* **STATED TASK**: Put every line of the records below into a Markdown table with two columns, Row and Line, skipping any blank lines. Leave the pictures out of the table.

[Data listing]
┌────────

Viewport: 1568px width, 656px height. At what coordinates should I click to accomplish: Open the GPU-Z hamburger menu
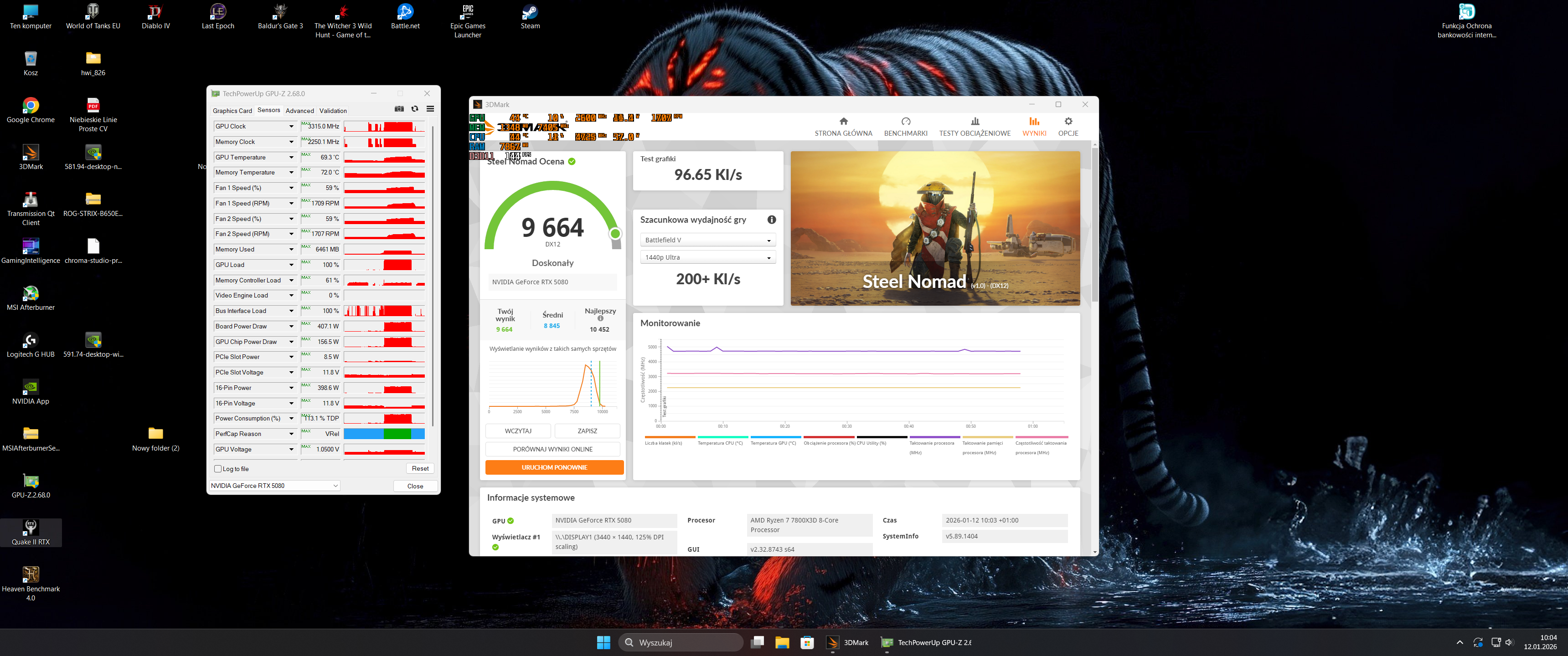click(x=430, y=109)
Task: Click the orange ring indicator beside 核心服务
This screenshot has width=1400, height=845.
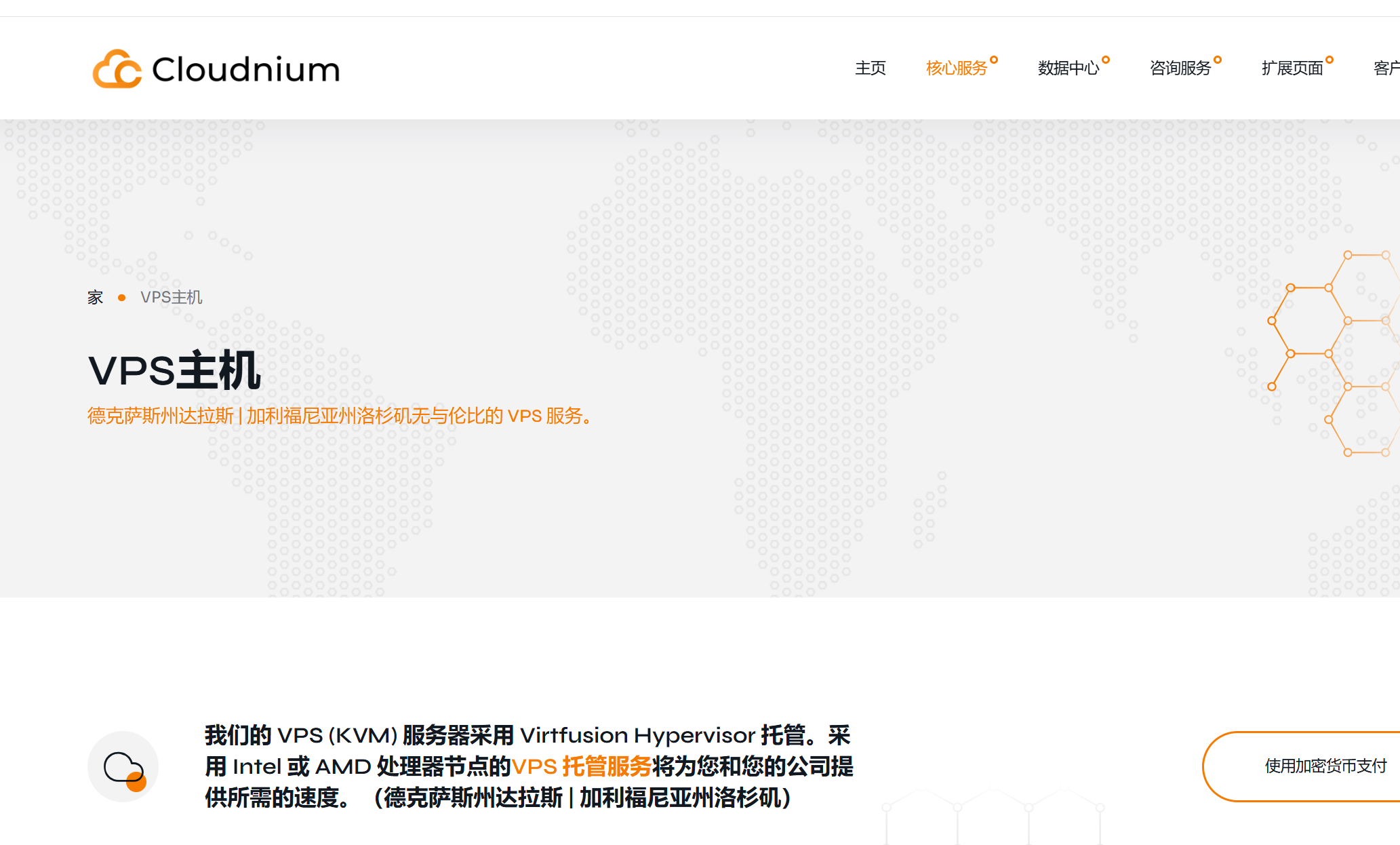Action: tap(994, 60)
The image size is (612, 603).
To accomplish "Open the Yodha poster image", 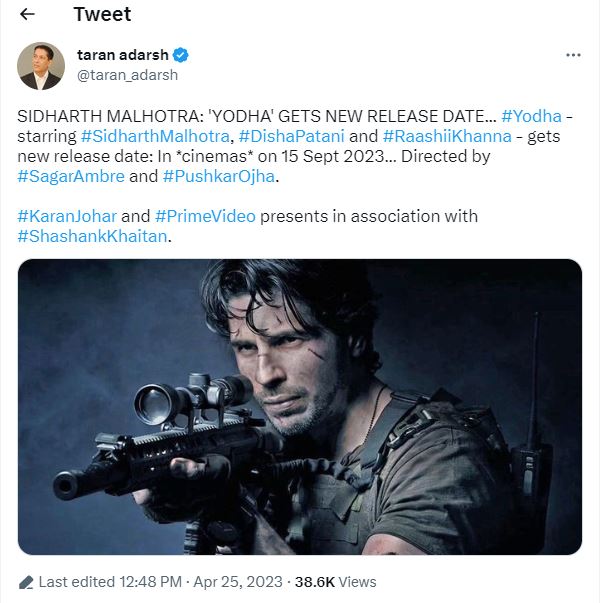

└────────

* **SOLUTION TO THIS PROBLEM**:
| Row | Line |
|---|---|
| 1 | Viewport: 1568px width, 656px height. At what coordinates should I click to accomplish: Open the GPU-Z hamburger menu |
| 2 | click(x=430, y=109) |
| 3 | Task: Click the orange ring indicator beside 核心服务 |
| 4 | This screenshot has width=1400, height=845. |
| 5 | Action: tap(994, 60) |
| 6 | The image size is (612, 603). |
| 7 | To accomplish "Open the Yodha poster image",  |